Paying for Delay or Something Else?--The Potential Anticompetitive Effect of Reverse Payment Patent Settlements in the Pharmaceutical Industry under article 101 TFEU

University essay from Lunds universitet/Juridiska institutionen

Abstract: This thesis discusses the recent hot topic in the intersection of IP law and competition law; “pay-for-delay” agreements in the pharmaceutical industry. Such agreements arise in patent disputes where originator manufacturers (‘Originators’) claim patent infringement by the generic manufactures (‘Generics’). However, patent infringing defendants end up paying the plaintiff large sums of money, accompanied with the generic’s agreement to delay or refrain from challenging the patent and launching generic drugs. Due to the fact that the parties may have agreed to not compete by sharing monopoly profits, pay-for-delay deals could lead to an artificially higher market price which detriments consumer welfare.
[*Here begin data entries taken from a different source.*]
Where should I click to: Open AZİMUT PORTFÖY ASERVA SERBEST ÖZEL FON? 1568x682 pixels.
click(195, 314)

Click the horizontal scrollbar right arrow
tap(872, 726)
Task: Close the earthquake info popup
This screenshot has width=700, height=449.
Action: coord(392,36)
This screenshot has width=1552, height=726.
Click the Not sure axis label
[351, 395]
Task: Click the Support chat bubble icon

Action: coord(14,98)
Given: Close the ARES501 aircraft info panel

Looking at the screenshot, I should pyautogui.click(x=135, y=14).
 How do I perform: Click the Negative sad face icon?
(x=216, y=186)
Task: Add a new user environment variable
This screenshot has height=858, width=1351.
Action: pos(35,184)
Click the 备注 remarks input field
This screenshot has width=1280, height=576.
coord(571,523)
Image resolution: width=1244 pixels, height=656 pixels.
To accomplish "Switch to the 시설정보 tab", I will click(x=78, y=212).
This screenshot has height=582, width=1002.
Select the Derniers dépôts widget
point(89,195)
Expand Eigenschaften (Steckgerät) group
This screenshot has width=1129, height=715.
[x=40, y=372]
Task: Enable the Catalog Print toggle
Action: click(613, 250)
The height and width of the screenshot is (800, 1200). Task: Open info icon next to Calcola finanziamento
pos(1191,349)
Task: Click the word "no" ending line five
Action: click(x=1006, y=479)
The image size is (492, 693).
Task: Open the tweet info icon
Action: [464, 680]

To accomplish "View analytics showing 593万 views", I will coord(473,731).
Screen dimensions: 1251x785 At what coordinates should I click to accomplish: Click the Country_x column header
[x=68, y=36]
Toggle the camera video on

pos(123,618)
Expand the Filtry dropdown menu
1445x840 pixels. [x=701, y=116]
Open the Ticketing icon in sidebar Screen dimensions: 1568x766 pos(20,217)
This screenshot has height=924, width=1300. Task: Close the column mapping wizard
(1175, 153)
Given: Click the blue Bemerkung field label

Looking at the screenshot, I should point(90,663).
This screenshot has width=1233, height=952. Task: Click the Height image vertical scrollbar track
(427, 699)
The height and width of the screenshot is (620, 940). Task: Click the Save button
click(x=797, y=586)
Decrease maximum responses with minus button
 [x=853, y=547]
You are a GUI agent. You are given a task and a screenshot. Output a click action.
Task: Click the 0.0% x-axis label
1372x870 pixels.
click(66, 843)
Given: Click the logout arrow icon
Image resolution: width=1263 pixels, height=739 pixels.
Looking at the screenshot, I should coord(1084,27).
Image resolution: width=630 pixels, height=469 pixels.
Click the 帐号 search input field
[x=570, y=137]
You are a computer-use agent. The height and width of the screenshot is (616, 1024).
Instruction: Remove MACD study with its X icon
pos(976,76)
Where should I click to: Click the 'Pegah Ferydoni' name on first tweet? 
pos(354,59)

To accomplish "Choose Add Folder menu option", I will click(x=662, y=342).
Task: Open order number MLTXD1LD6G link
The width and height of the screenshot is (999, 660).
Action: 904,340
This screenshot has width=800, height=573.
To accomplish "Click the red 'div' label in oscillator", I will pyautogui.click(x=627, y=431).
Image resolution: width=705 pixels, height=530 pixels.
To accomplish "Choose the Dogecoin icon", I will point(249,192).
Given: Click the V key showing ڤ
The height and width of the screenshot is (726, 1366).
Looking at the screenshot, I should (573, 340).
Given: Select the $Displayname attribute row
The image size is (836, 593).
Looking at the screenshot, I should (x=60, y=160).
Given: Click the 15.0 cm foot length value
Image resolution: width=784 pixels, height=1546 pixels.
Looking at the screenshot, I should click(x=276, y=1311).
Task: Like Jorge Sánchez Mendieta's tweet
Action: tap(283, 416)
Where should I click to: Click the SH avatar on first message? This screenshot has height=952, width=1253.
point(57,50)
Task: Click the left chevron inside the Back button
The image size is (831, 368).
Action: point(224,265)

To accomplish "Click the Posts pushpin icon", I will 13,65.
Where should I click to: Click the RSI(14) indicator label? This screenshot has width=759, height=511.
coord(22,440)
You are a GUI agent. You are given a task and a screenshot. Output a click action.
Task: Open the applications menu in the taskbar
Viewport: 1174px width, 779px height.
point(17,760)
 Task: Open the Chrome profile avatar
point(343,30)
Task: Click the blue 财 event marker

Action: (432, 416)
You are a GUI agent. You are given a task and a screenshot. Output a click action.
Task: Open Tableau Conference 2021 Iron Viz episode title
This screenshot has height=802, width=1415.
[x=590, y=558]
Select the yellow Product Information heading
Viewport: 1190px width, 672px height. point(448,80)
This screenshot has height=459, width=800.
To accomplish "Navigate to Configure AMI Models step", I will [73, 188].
Whether all suspicious pay-for-delay deals are anti-competitive has been controversial in the academic field and the courts in the US. As the EU has only recently started its study and investigations into the issue, it is worthwhile to study: whether such deals are anti-competitive in themselves, to what extent they could be anti-competitive under the EU competition law and how should they be examined to reach the optimum result for competition law implementation. Section 1 of this thesis will firstly give a general picture of the history of pay-for-delay deals in EU and US. Section 2 will further offer the legal context and the industry features that fertilize the emergence of pay-for-delay deals. Section 2.5 summarizes the change of attitude of US courts and the investigations in Europe. Through studies into the judgement/decisions of these cases, Section 3 proposes a system of classification for pay-for-delay, which puts pay-for-delay deals into high-risk, medium-risk and low-risk categories. The rationale and method of such classification will also be included. The thesis ends with the conclusion that not all the agreements that meet the superficial criteria of pay-for-delay agreements (restriction on generic entry and reverse value transfer) are of anti-competitive effect. Some may be the reasonable result of a genuine patent dispute and will not leave anti-competitive impacts on the market. It is thus necessary to classify these agreements by their level of anti-competitive risk and that they should be scrutinized differently in accordance with the classification they fall into.